L’avenir politique de la République démocratique du Congo est autant imprévisible qu’incertaine à l’horizon décembre 2023, mois électoral. Alors que quelques semaines nous séparent encore des scrutins, les faits et les gestes des acteurs sociaux de la vie nationale en disent presque déjà long sur la suite des événements. Peu à peu, s’installent les frustrations, les inquiétudes, les craintes et les suspicions.
Sans équivoque, des ambitieux, par eux-mêmes ou à travers leurs lieutenants, prennent déjà position en annonçant leur intention de briguer la présidence : Adolph Muzito, Matata Ponyo, Firmin Yangambi, Moïse Katumbi, Delly Sesanga, Denis Mukwege et tout naturellement Félix Tshisekedi, etc., ces figures de proue de la politique congolaise qui s’impatientent de tenter leur chance de diriger ce géant endormi. Ce qui, à tord ou à raison, sous-tend mille et une raisons pour les uns et les autres de s’épier du coin de l’œil bien avant même la grand-messe prévue en décembre.

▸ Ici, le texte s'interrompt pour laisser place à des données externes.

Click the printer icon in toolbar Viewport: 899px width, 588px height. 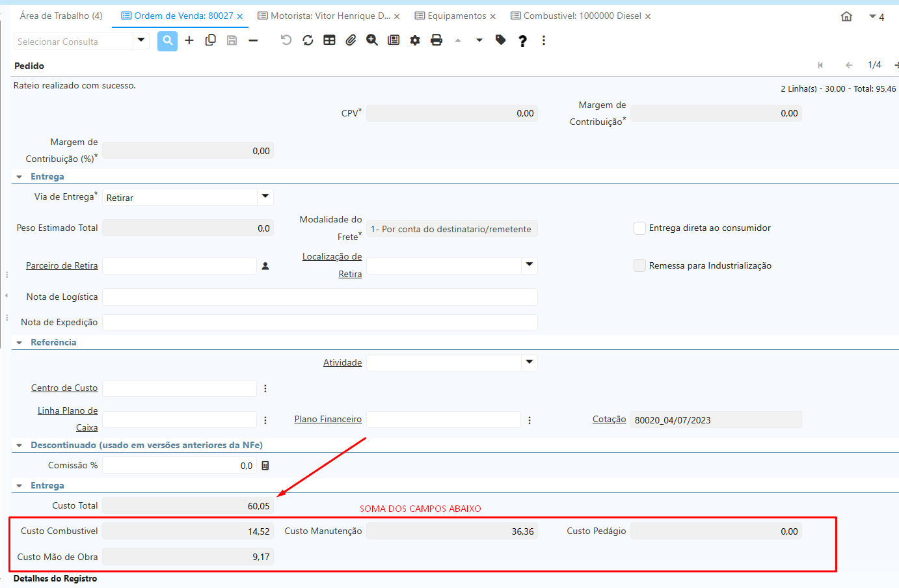pyautogui.click(x=436, y=40)
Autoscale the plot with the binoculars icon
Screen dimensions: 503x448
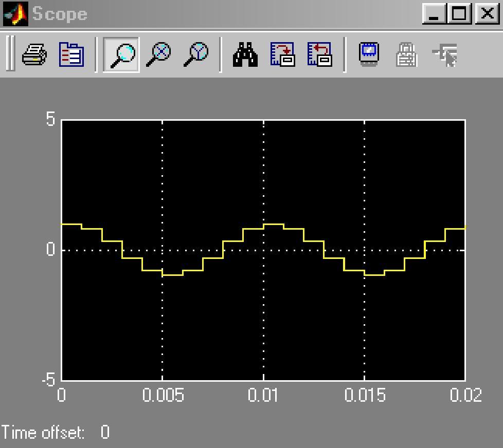coord(245,54)
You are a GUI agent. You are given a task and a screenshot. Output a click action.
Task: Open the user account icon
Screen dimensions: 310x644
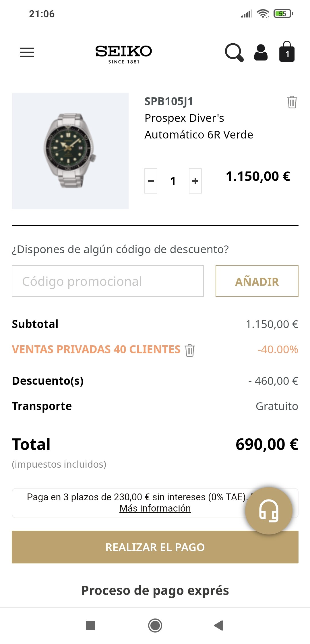pos(261,52)
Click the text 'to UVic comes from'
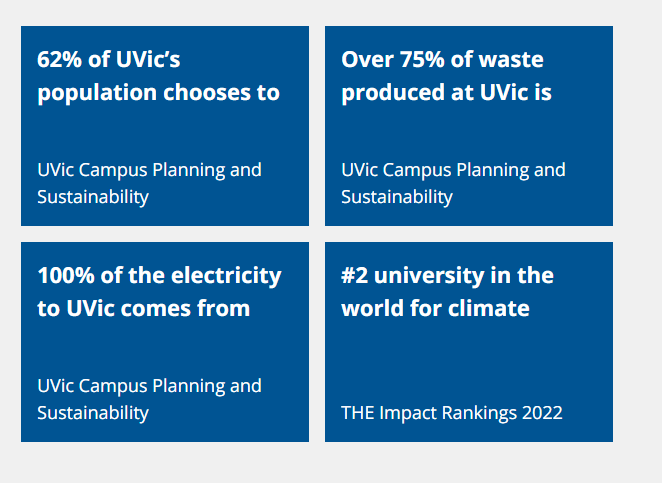The width and height of the screenshot is (662, 483). [143, 308]
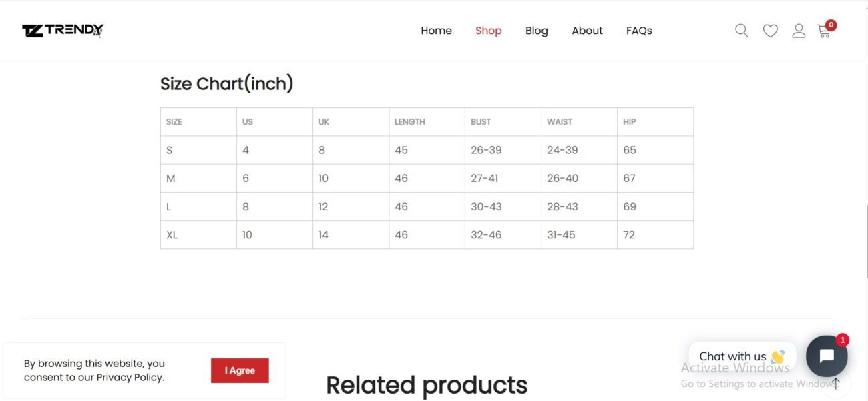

Pendant ce temps, entre le régime et l’opposition ou les forces vives, la méfiance s’accroît. Ces derniers soupçonnent le pouvoir en place de comploter et de boutiquer pour mettre dans sa poche le processus électoral. Ils indexent entre autres la CENI et la justice de ne pas jouer franc-jeu et de rouler pour les dirigeants actuels. Des manifestations sont même projetées pour ramener Kinshasa au droit chemin.
Par ailleurs, certains suspectent les Tshisekedistes de concocter un plan ourdi pour mettre à l’écart les probables challengers crédibles du chef de l’Etat en activant, soit les instances judiciaires, soit la Commission électorale ou encore en se basant sur des motifs politiquement justifiés.
Au sein de l’Union sacrée elle-même, ça bouillonne. Pourtant, très compacte il y a un an, la coalition formée autour de Félix Tshisekedi enregistre de plus en plus des fissures. À l’intérieur, une guerre fratricide est d’ores et déjà lancée. Certains se plaignent de la megestion de la chose publique et de la trahison du serment prêté, celui de servir le peuple. Ils ne se privent même plus de manifester le vœu de quitter la barque USN.
Au même moment, comme jamais auparavant, la fibre tribale s’enracine dans certaines parties du territoire national. Katangais et Kasaïens n’émettent plus sur une même longueur d’ondes et l’attachement commun à la patrie cède place à l’inimitié. Dans la province cuprifère, par exemple, ça craint. L’afflux massif des compatriotes venant du centre du pays ne fait qu’envenimer la situation. De l’autre côté, des Kasaiens et des ressortissants du Bandundu se lancent la salive. Et, dans l’Est, les massacres poursuivent leur bonhomme de chemin sous l’oeil impuissant du pouvoir public. Les populations locales accusent Kinshasa de les avoir sciemment abandonnées.
Un mauvais présage !
Tous ces faits réunis, pour une République démocratique du Congo encore fragile sur le plan politique et sécuritaire, en plus d’être une jeune démocratie, présagent un lendemain inédit. Au lieu que les prochaines élections soient un vrai exercice démocratique comme voulu par la loi fondamentale, on redoute des tirs croisés entre parties prenantes. La menace est grande, le tissu qui unit les Congolais risque d’être mis en mal à cause des tendances ainsi que l’appartenance à une ethnie, une famille politique, une zone géographique différente, etc. Clairvoyant, Germain Kapinga tire la sonnette d’alarme pour que les Congolais recadrent le tir avant le pire.
« Le climat politique, le débat public, tout est à l’outrance, à l’extrémisme .Qu’est-ce que cela présage pour notre pays ? La RDC doit se ressaisir. Le climat de campagne électorale s’annonce irrespirable et la démocratie dans sa noble vocation de système de développement va en pâtir. La conscience citoyenne est poussée à son paroxysme au point où tout le monde, sinon la majorité des gens font la politique. Ce n’est pas une bonne nouvelle pour le pays. Nous, élite politique, avons donc échoué, sinon nous aurions plus de vocation vers l’entreprenariat », suggère le président du parti le Centre.
Le passé éclaire le présent et le présent prépare l’avenir, scandent régulièrement les historiens. Au Congo Kinshasa, l’avant ou l’après élections est toujours tumultueux. De 2006 à 2018 en passant par 2011, les 3 scrutins ont enregistré des troubles dans certains coins du pays allant jusqu’à coûter la vie à des compatriotes. Avant décembre 2023, avec leur destin en mains, les Congolais ont donc un choix à opérer en s’inspirant du passé.